De rechtbank constateert dat door eiser geen medische omstandigheden kenbaar zijn gemaakt. Door de minister is eiser erop gewezen dat, mochten zich medische omstandigheden voordoen, alle medische faciliteiten in het Detentiecentrum Rotterdam aanwezig zijn. De medische zorgverlening binnen de detentie- en uitzetcentra in Nederland is gelijkwaardig aan de gezondheidszorg in de vrije maatschappij. Daarnaast is de rechtbank niet gebleken van persoonlijke belangen van eiser die de bewaring voor hem onevenredig bezwarend maken en waarin de staatssecretaris aanleiding had moeten zien eiser niettemin een lichter middel dan bewaring op te leggen.
Voortvarendheid
6. De rechtbank is van oordeel dat door de minister voldoende voortvarend wordt gehandeld door op 30 oktober en 6 november 2024 een claimverzoek aan Duitsland te versturen.
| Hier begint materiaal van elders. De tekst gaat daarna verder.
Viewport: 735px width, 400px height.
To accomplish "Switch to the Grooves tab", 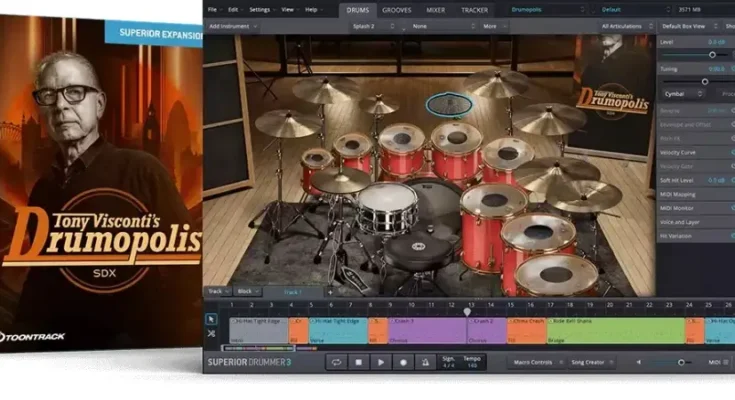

Daarnaast zijn op 13 en 14 november 2024 verzoeken om heroverweging verzonden. Tot slot heeft op 30 oktober 2024 een vertrekgesprek met eiser plaatsgevonden. De rechtbank acht deze gang van zaken voldoende voortvarend.
Zicht op overdracht
7. De rechtbank is van oordeel dat zicht op overdracht binnen een redelijke termijn bestaat nu eiser onder de Dublingrondslag valt en verwijst daarbij naar hetgeen onder 3.5. is overwogen.

Conclusie en gevolgen

8. Het beroep is ongegrond. Daarom wordt ook het verzoek om schadevergoeding afgewezen.
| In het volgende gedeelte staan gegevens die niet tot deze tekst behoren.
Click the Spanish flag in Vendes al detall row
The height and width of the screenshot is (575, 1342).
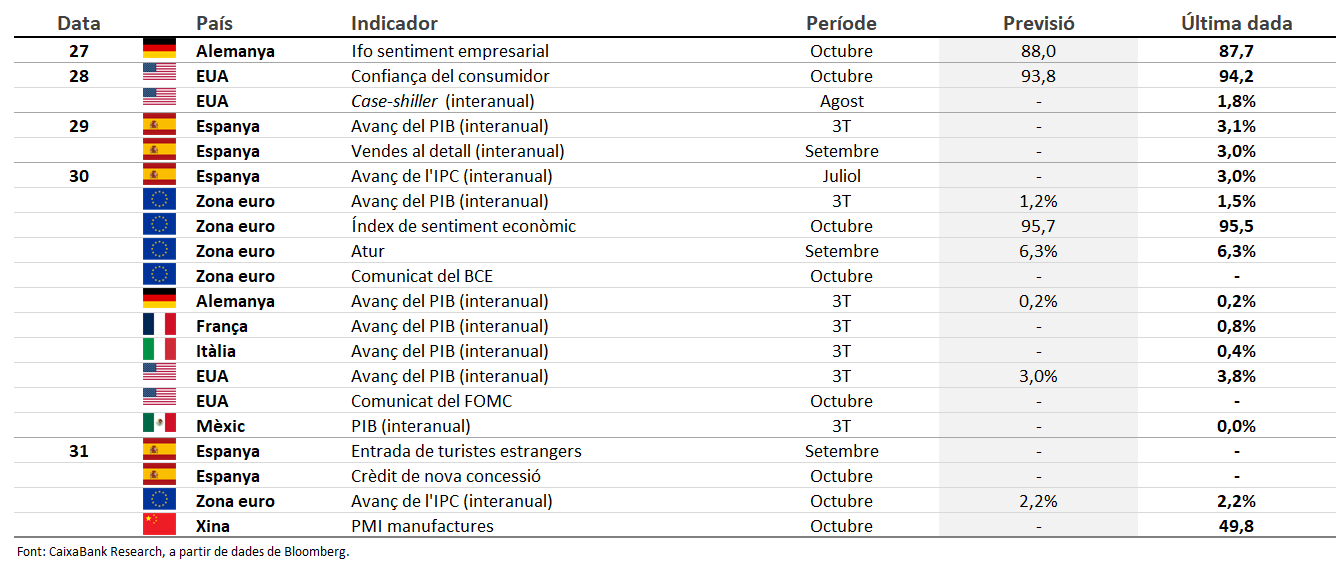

9. Voor een proceskostenveroordeling bestaat geen aanleiding.

Beslissing

De rechtbank:
- verklaart het beroep ongegrond;
- wijst het verzoek om schadevergoeding af.
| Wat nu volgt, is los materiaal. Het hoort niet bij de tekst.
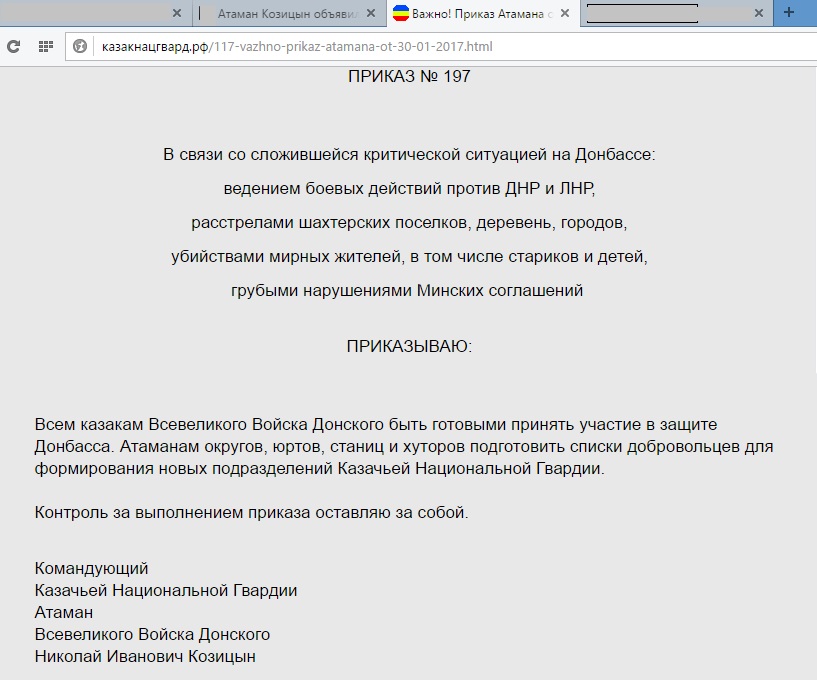Close the 'Атаман Козицын объяви' tab

[x=371, y=14]
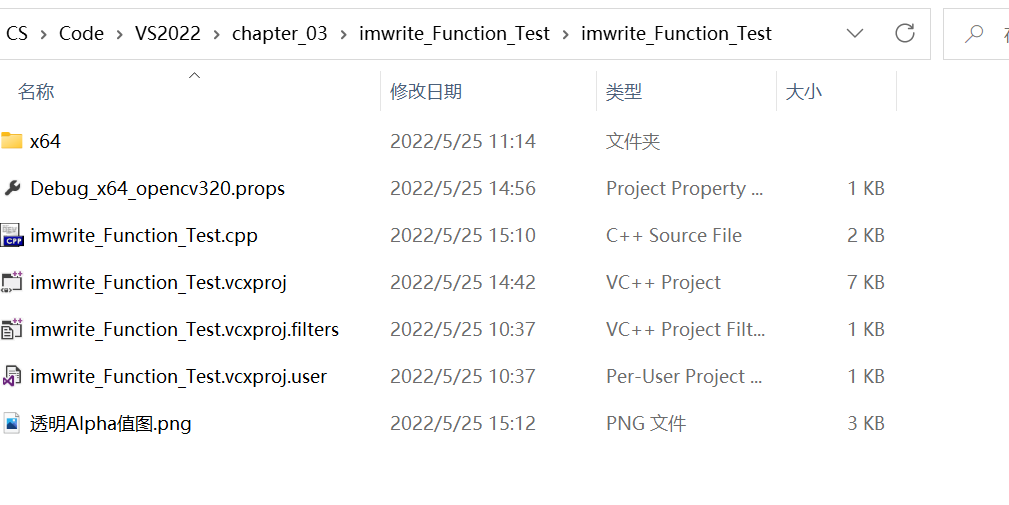Click the refresh button in address bar
Image resolution: width=1009 pixels, height=505 pixels.
tap(905, 33)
Deze uitspraak is gedaan door mr. N.M. van Waterschoot, rechter, in aanwezigheid van mr. H.A. van der Wal, griffier en openbaar gemaakt door middel van geanonimiseerde publicatie op rechtspraak.nl.
De uitspraak is bekendgemaakt op:
Rechtsmiddel
Tegen deze uitspraak kan hoger beroep worden ingesteld bij de Afdeling bestuursrechtspraak van de Raad van State binnen één week na de dag van bekendmaking.